#### [PASSAGE]
## Begin

IV. I also noticed, in the same issue of LQ, an essay by John Crowley:
Once last fall, world stock markets lost a trillion dollars in value in a single day, or maybe it was a week, and I found the evident impossibility of this somehow at once appalling and exhilarating. I wondered why—why it was exhilarating, that is. Was it the suggestion, the proof even, that this supposed value had not been actual at all, had been nothing, a projection, a magic trick? Why would that be exhilarating? Some of my own money was vanishing (as my wife reminded me, asking why I was laughing), and to most humans, the sense of a vast and necessary structure dissolving into thin air like Prospero’s cloud-capp’d towers might be gloom-inducing in the extreme.

Along about the same time, the Large Hadron Collider in Switzerland was being set up for its first test run, and there was speculation that the machine could so focus the random possibilities of particle collision as to swallow up the planet and all of us with it. A mini black hole might be created, doomsayers warned, a spot of “true vacuum” that could actually draw in the entire universe at the speed of light—all matter and energy and all time and space—and leave nothing at all behind. Nothing at all.

## End

#### [DATASET EXCERPT]
## Begin

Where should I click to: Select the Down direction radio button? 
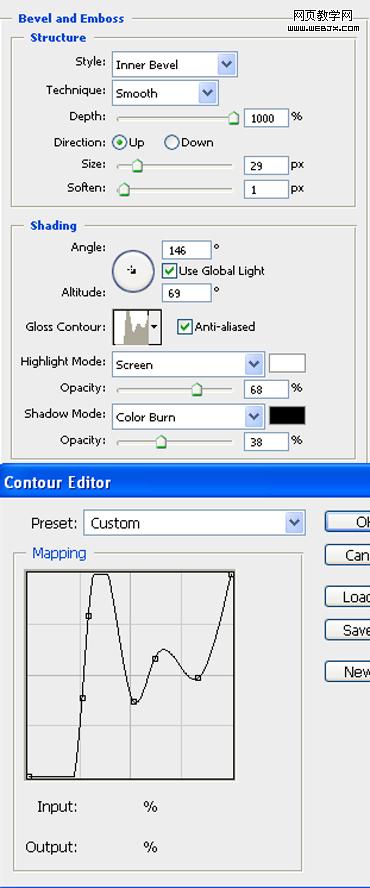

## End

#### [WHAT IS REQUIRED]
In the Crowley passage, please say which country the Large Hadron Collider was in. The listing isn't needed here.

#### [RESPONSE TO THIS TASK]
Switzerland.